**完成以下内容**.
**a)** 在这段介绍保单处理方法的文档节选中，保单保期指的是什么？
**b)** 请把保单处理方法这段文档节选逐字照录，从含有“请参阅图2,在其中一个实施例”的地方开始，到“可以直接拒绝理赔,即不受理。”为止。

**文档节选**.
________________________
请参阅图2,在其中一个实施例中,提供一种保单处理方法,本实施例以该方法应用到上述图1中的计算机设备来举例说明。该计算机设备上运行有保单处理程序,通过该保单处理程序来实施保单处理方法。该方法具体包括如下步骤:
S202:接收终端发送的用户标识和保单信息。
具体地,用户标识是可以唯一确定某一用户的身份的标识,例如,身份证号码、保单号等。保单信息是用户报案时所提供的信息,其可以包括出险日期、出险类型以及治疗类型等信息。
用户在发生险情后,可能去医院等地方进行治疗从而产生账单,当用户通过用户终端 发起理赔请求时,则通过用户终端向计算机设备,即保单受理服务器发送用户标识和保单信息。其中,计算机设备可以对保单信息进行检测,例如检测必传字段是否都发送到了计算机设备,且发送到计算机设备的必传字段的格式是否正确等,只有必传字段均正确才会进行下一步等。
S204:获取与用户标识对应的投保信息。
具体地,当计算机设备接收到用户终端发送的用户标识和保单信息后,可以根据用户标识获取投保信息。投保信息即用户所买的保险信息,例如一个用户可能购买了多份保险,例如用户甲可能既存在自己购买的人身保险、医疗保险,又存在公司给用户甲购买的人身保险和医疗保险等,通过用户标识可以调出其所购买的所有的保险,即用户甲的投保信息。其中若没有与用户标识对应的投保信息,则表示用户没有买过保险,因此可以直接拒绝理赔,即不受理。
S206:从获取到的投保信息中选取保单保期。
具体地,用户的投保信息不仅包含用户所购买的保险的类型,还包括每一保险的保单保期、保单责任等。保单保期即所购买的保险的保障期限,例如只有发生在保单保期内的险情才会进行理赔报销。保单责任即所购买的保险的理赔范围,例如大病保险只能是针对被保险人所患的国家所列出的25类大病进行理赔,且理赔金额也有所限制。
S208:从所接收的保单信息中选取出险日期。
具体地,计算机设备从所接收的保单信息中选取出险日期,例如用户在通过用户终端进行理赔时输入的出险日期。
________________________
收集的数据

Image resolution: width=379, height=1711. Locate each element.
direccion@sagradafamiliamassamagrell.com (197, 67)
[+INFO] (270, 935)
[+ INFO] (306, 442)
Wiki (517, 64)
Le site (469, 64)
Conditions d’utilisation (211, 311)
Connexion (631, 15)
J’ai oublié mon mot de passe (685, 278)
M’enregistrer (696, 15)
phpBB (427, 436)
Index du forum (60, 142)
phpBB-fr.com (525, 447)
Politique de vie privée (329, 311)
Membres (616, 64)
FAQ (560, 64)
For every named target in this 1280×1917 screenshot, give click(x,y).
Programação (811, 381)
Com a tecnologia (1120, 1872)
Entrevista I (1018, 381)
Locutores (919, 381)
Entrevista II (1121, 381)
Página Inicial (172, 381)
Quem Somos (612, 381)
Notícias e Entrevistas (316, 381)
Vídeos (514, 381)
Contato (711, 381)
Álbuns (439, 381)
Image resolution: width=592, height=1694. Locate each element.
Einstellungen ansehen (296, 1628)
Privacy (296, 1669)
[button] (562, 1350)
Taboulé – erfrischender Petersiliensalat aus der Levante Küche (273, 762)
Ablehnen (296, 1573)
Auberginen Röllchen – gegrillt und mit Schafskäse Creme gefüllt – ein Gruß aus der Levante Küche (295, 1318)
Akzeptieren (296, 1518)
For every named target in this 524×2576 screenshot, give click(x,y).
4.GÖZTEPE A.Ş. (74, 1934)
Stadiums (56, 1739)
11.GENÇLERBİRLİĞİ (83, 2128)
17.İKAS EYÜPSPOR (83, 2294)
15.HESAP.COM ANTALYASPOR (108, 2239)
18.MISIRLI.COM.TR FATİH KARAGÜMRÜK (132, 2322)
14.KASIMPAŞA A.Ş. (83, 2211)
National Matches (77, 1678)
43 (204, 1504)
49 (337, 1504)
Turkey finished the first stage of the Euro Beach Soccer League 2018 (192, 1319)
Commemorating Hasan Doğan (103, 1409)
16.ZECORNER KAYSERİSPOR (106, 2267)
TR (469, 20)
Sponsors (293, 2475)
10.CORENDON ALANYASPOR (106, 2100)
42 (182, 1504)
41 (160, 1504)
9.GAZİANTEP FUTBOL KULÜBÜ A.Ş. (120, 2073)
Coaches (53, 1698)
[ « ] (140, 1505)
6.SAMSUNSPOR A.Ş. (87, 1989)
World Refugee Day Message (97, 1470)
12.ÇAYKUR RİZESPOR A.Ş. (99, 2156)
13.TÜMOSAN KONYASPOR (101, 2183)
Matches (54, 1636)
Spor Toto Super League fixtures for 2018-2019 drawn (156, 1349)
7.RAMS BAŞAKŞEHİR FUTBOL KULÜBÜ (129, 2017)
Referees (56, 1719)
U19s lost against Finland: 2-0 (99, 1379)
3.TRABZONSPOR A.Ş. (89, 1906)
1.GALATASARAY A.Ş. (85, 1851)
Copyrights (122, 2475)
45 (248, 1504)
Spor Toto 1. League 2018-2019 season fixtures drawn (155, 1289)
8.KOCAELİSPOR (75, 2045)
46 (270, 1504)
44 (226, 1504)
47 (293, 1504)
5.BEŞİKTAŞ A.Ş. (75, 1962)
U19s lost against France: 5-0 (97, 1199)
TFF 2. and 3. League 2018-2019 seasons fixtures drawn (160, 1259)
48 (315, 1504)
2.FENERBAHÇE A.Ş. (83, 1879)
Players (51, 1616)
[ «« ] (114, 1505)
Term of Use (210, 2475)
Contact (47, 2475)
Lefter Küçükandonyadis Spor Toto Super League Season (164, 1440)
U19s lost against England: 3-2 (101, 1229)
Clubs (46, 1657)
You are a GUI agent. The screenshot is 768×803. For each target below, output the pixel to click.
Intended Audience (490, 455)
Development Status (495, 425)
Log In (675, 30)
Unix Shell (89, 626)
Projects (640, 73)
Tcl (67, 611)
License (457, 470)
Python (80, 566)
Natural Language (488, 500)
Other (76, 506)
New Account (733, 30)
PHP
________________________
**各题解答**.
**a)** 保单保期是所购买的保险的保障期限。

**b)**
请参阅图2,在其中一个实施例中,提供一种保单处理方法,本实施例以该方法应用到上述图1中的计算机设备来举例说明。该计算机设备上运行有保单处理程序,通过该保单处理程序来实施保单处理方法。该方法具体包括如下步骤:
S202:接收终端发送的用户标识和保单信息。
具体地,用户标识是可以唯一确定某一用户的身份的标识,例如,身份证号码、保单号等。保单信息是用户报案时所提供的信息,其可以包括出险日期、出险类型以及治疗类型等信息。
用户在发生险情后,可能去医院等地方进行治疗从而产生账单,当用户通过用户终端 发起理赔请求时,则通过用户终端向计算机设备,即保单受理服务器发送用户标识和保单信息。其中,计算机设备可以对保单信息进行检测,例如检测必传字段是否都发送到了计算机设备,且发送到计算机设备的必传字段的格式是否正确等,只有必传字段均正确才会进行下一步等。
S204:获取与用户标识对应的投保信息。
具体地,当计算机设备接收到用户终端发送的用户标识和保单信息后,可以根据用户标识获取投保信息。投保信息即用户所买的保险信息,例如一个用户可能购买了多份保险,例如用户甲可能既存在自己购买的人身保险、医疗保险,又存在公司给用户甲购买的人身保险和医疗保险等,通过用户标识可以调出其所购买的所有的保险,即用户甲的投保信息。其中若没有与用户标识对应的投保信息,则表示用户没有买过保险,因此可以直接拒绝理赔,即不受理。